I imagine, from the great stiffness and strength of these cranks, that they were cold-worked to a high degree. Also, I imagine they are probably a very specific alloy, that may or may not be able to be annealed at lower temperatures. I remember seeing the annealing can begin as low as 200*F? What temperature do powder coating ovens get to?

Anybody with experience or knowledge on this subject, your voice is greatly appreciated.


----------



## SuspectDevice (Apr 12, 2004)

No effect whatsoever. Have at it.


----------



## chizler62 (Oct 31, 2009)

Never done cranks, but I do frames at 350 for 10 minutes. Some colors need to be baked a couple of times. If you have it done please post results. Interested to know how they hold up .etc.......


----------



## Rody (Sep 10, 2005)

Chizler,

Most ovens tend to process the powder around 275-300 F for around 20-28 minutes, with thinner material or smaller items with less mass taking less time.
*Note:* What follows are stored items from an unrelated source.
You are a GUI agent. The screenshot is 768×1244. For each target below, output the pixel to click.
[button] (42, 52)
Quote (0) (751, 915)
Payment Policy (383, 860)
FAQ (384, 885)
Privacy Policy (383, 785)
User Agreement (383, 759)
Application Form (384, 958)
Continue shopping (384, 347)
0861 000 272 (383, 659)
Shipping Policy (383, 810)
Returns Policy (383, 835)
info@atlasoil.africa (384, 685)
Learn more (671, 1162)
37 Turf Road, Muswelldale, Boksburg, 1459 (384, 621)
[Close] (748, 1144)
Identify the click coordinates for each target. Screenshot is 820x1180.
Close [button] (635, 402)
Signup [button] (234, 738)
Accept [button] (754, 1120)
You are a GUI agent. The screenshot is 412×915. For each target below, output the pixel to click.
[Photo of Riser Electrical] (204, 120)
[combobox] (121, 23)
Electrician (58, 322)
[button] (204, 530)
I've done a number of 960 cranks for customers in both powder and ceramic and have not had any issues.

Express your concerns to your contractor and have him review the spec sheet for the powders he uses with you, so you can both proceed with confidence.

rody


----------



## red dog bikes (Aug 10, 2011)

All the powders I use cure at 350-400 for ten minutes. Including ten minutes of pre-heat time, you're still not exposing them to all that much heat. 

Do those crank arms have some sort of anodize finish on them?


----------



## skipnay (May 8, 2012)

Not near as think but the alumunim intakes from motors we haven't had any problems. They also powder coat alot of alumunim wheels, alumunim brake calipers, and alot of other alumunim parts.


----------



## dickt3030 (Dec 5, 2010)

skipnay said:


> Not near as think but the alumunim intakes from motors we haven't had any problems. They also powder coat alot of alumunim wheels, alumunim brake calipers, and alot of other alumunim parts.
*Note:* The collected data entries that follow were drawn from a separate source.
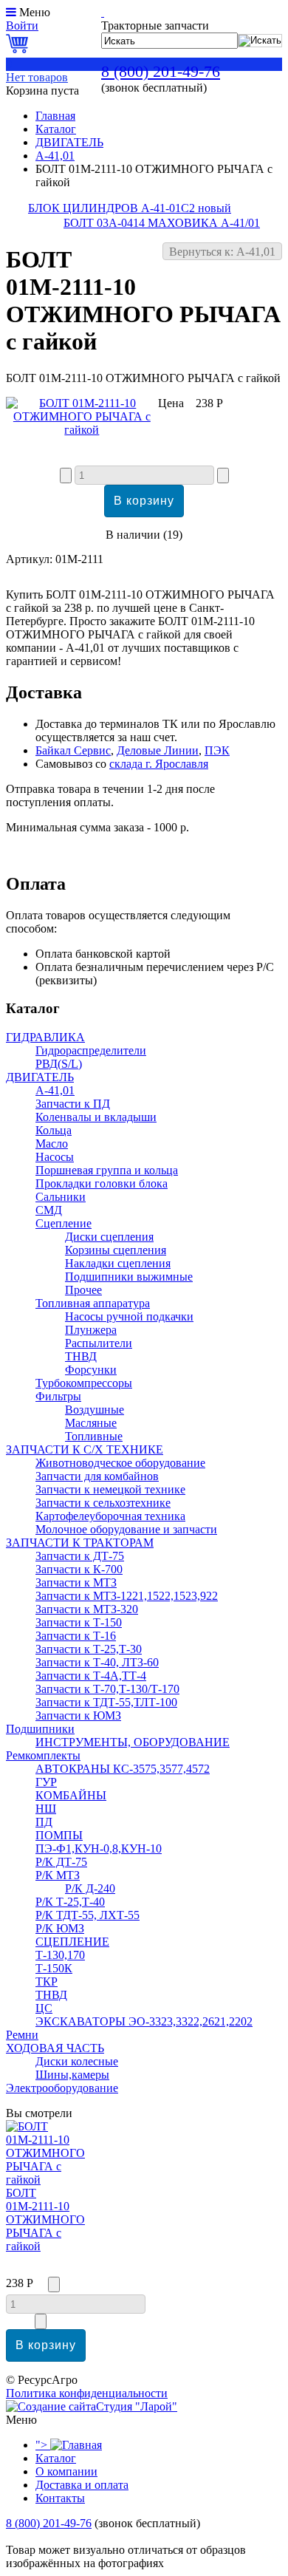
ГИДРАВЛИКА (45, 1037)
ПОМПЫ (59, 1835)
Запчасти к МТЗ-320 (86, 1609)
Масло (51, 1143)
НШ (45, 1808)
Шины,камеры (72, 2074)
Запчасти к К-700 (79, 1569)
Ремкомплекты (43, 1755)
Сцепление (63, 1223)
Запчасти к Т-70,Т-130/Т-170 (107, 1689)
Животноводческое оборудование (120, 1462)
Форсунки (91, 1369)
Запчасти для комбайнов (97, 1476)
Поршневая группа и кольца (106, 1170)
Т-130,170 (60, 1955)
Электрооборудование (62, 2088)
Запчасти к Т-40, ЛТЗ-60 (97, 1662)
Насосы (54, 1157)
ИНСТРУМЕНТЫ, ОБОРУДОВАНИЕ (132, 1742)
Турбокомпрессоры (83, 1383)
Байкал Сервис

Yes, but most of those parts, if not all, that you just mentioned would be cast aluminum, with no cold work. Their grain structure at that cast state is at it's most stable, thus not being affected much by heat. These cranks, and other highly cold-worked or cold-forged aluminum products, are easily affected by heat because it's grain structure wants to return to it's most "stable" state, which is done by annealing. That's the way I understand it, atleast.
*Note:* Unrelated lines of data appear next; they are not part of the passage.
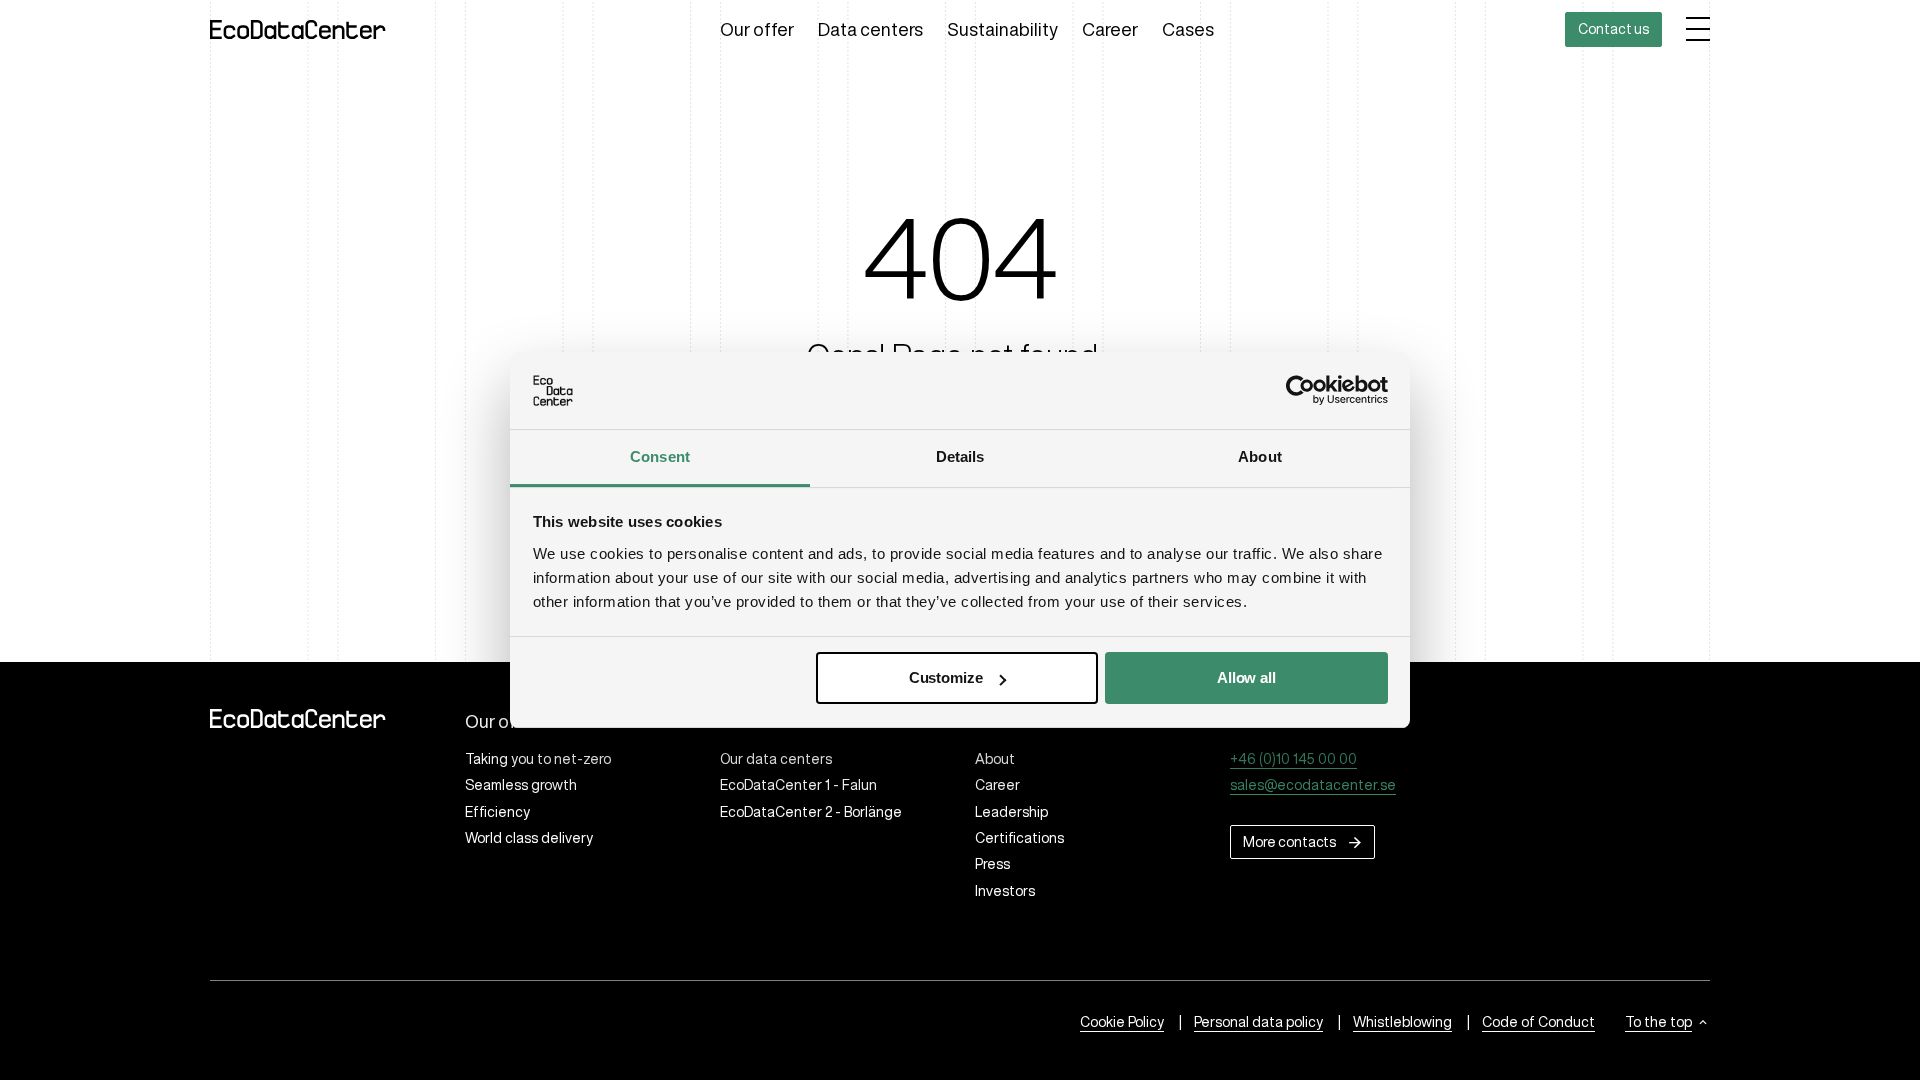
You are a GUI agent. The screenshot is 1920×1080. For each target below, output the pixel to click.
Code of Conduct (1538, 1022)
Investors (1005, 891)
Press (992, 864)
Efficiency (497, 812)
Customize (946, 677)
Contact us (1613, 29)
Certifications (1019, 838)
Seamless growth (521, 785)
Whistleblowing (1402, 1022)
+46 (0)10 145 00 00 (1293, 759)
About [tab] (1260, 456)
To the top (1658, 1022)
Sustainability (1002, 29)
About (995, 759)
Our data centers (776, 759)
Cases (1188, 29)
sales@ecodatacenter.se (1313, 785)
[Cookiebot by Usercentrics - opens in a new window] (1300, 390)
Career (1110, 29)
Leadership (1011, 812)
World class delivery (529, 838)
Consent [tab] (660, 456)
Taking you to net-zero (538, 759)
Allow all (1246, 677)
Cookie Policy (1122, 1022)
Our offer (757, 29)
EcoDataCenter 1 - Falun (798, 785)
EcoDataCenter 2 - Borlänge (811, 812)
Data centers (870, 29)
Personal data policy (1258, 1022)
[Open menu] (1698, 29)
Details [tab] (960, 456)
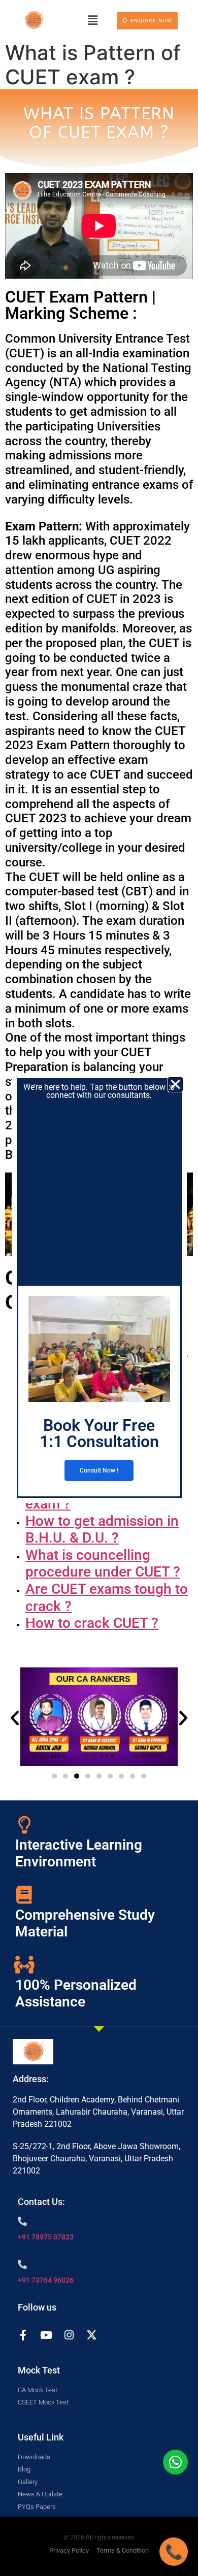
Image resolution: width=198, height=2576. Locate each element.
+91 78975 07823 (46, 2237)
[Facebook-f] (23, 2335)
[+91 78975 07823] (22, 2221)
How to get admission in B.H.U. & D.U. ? (102, 1530)
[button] (92, 20)
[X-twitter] (91, 2335)
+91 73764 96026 (46, 2280)
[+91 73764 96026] (22, 2264)
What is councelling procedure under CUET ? (102, 1564)
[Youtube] (46, 2335)
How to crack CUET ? (91, 1623)
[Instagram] (68, 2335)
> Do those crank arms have some sort of anodize finish on them?


Yes, they have what looks like a dark grey anodize.


----------



## skipnay (May 8, 2012)

dickt3030 said:


> Yes, but most of those parts, if not all, that you just mentioned would be cast aluminum, with no cold work. Their grain structure at that cast state is at it's most stable, thus not being affected much by heat. These cranks, and other highly cold-worked or cold-forged aluminum products, are easily affected by heat because it's grain structure wants to return to it's most "stable" state, which is done by annealing. That's the way I understand it, atleast.
> 
> Yes, they have what looks like a dark grey anodize.


Thankyou for clearing that up....


----------



## red dog bikes (Aug 10, 2011)

In many cases you will want to lightly rough up the surface of an anodized part with a scotch-brite pad or something, since the anodize finish acts as an electrical and thermal insulator.


----------



## SuspectDevice (Apr 12, 2004)

red dog bikes said:


> In many cases you will want to lightly rough up the surface of an anodized part with a scotch-brite pad or something, since the anodize finish acts as an electrical and thermal insulator.


A competent powdercoater will media blast and phosphate dip the part- there will be no problems.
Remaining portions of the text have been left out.